La majorité des réfugiés palestiniens qui vivent au Liban sont nés dans ce pays et y ont toujours vécu, mais ils ne peuvent pas obtenir la nationalité libanaise, et un grand nombre d’entre eux sont toujours apatrides et privés d’accès aux services publics, y compris aux soins médicaux et à l’éducation.
Plusieurs réfugiés palestiniens vivant au Liban ont expliqué à Amnesty International que leur espoir de carrière professionnelle et d’avenir meilleur a été anéanti en raison des lois discriminatoires qui empêchent les Palestiniens de pratiquer une trentaine de professions et notamment d’être médecins, dentistes, juristes, architectes ou encore ingénieurs. Ces restrictions ont ainsi empêché de nombreux réfugiés palestiniens d’échapper au dénuement et à la pauvreté.
Mohammad, un réfugié palestinien âgé de 21 ans, a expliqué que son espoir de devenir dentiste a été anéanti quand il a appris qu’il ne pouvait pas travailler en tant que dentiste au Liban, uniquement parce qu’il est Palestinien. Il a dit à Amnesty International qu’il a horreur de la vie dans le camp : « La pauvreté est partout […] Je veux bâtir une vie meilleure pour moi, loin de toute cette misère. »
Sara Abu Shaker, 14 ans, a choisi de réaliser son rêve, qui est d’étudier la médecine, même si en tant que Palestinienne elle ne pourra jamais être médecin au Liban.
« Je ne pourrai pas exercer la médecine ici, mais je pourrai aller en Palestine et venir en aide à ceux qui en ont besoin, en particulier les enfants défavorisés. Je veux sauver des vies… », a-t-elle expliqué.
Près de 2,1 millions de réfugiés palestiniens vivent en Jordanie, et quelque 370 000 d’entre eux se trouvent dans des camps où les conditions d’existence sont généralement déplorables. Les trois quarts environ des réfugiés palestiniens qui vivent en Jordanie se sont vu accorder la nationalité jordanienne, qui leur permet d’avoir accès aux soins de santé et à l’éducation. Cependant, plus de 600 000 de ces réfugiés, dont quelque 150 000 qui ont fui la bande de Gaza et gagné la Jordanie à la suite du conflit israélo-arabe de 1967, n’ont pas été naturalisés et n’ont pas suffisamment accès aux services publics.

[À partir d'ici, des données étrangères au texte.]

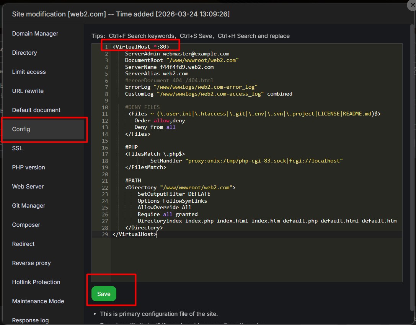
Task: Select Directory in the sidebar
Action: (x=24, y=53)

Jundia Awwad, 48 ans, est née en Jordanie et elle a toujours vécu dans le camp de réfugiés de Jerash ; sa famille est originaire d’une région qui se trouve à présent dans le sud d’Israël. Elle a décrit la situation angoissante des réfugiés en Jordanie.
« J’ai grandi dans l’espoir que nous allions retourner très bientôt en Palestine, mais au lieu de cela nous sommes restés dans des maisons fabriquées avec des plaques d’amiante […] Je veux vivre comme les autres êtres humains. Je veux recevoir des soins de santé, une éducation digne de ce nom et bénéficier de vraies infrastructures. Je veux l’égalité », a-t-elle ajouté.
La décision qu’ont prise les autorités des États-Unis en 2018 de suspendre leur participation financière à l’agence des Nations unies pour les réfugiés palestiniens (UNRWA), qui procure des services de base, y compris des soins de santé, une éducation, une aide d’urgence et des emplois, à des millions de réfugiés palestiniens, a rendu la vie de ces personnes plus difficile encore.
« La situation des réfugiés palestiniens est intenable et le point de rupture approche de plus en plus avec chaque année qui passe. Combien de temps encore les réfugiés palestiniens devront-ils endurer une vie de souffrance, de privations et de discrimination uniquement en raison de leur origine ? », a déclaré Philip Luther.
Pour le site dédié à la Nakba, Amnesty International s’est associée à Tanya Habjouqa, photographe de renom lauréate d’un prix prestigieux, afin de mettre en images les récits de plusieurs réfugiés palestiniens vivant dans des camps situés en Jordanie, au Liban et dans les TPO.